Con una leggera punta di invidia Vladimir Putin guarda al partito comunista cinese, specialmente alla capacità di Pechino di fronteggiare la crisi economica.
Per conoscere direttamente le strategie dei leader orientali nell’esercizio del potere, il premier russo ha convocato una riunione speciale con gli alti funzionari della Repubblica Popolare.
I russi in realtà non rimpiangono il vecchio comunismo, di matrice marxista-leninista, soprattutto perché il modello sovietico è molto attenuato in Cina.
Ciò che ammirano sono i risultati ottenuti dal partito unico di Pechino nel mantenimento di uno stretto controllo sul Paese, in continua crescita economica.
Mentre la Russia ha arrancato nel suo passaggio ad un’economia competitiva, la Cina è riuscita a trascinare il suo sistema verso una posizione di leadership.
L’economia di Putin dipende dal petrolio e dal gas, mentre quella di Hu Jintao eccelle nella fabbricazione di prodotti richiesti in ogni parte del mondo.
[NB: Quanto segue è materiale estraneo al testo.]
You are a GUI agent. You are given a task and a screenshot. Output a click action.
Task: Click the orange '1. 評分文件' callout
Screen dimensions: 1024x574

«I risultati raggiunti dal partito comunista cinese nello sviluppo del paese meritano il massimo dei voti», ha detto Aleksandr Zhukhov, viceministro di Putin.
La grande forza del Pc cinese è proprio la sua filosofia di base, mentre quello russo ha funzionato negli ultimi anni solo come braccio di Putin: anche in campagna elettorale i comunisti di Mosca hanno fatto proselitismo sotto l’egida del grande piano Putin.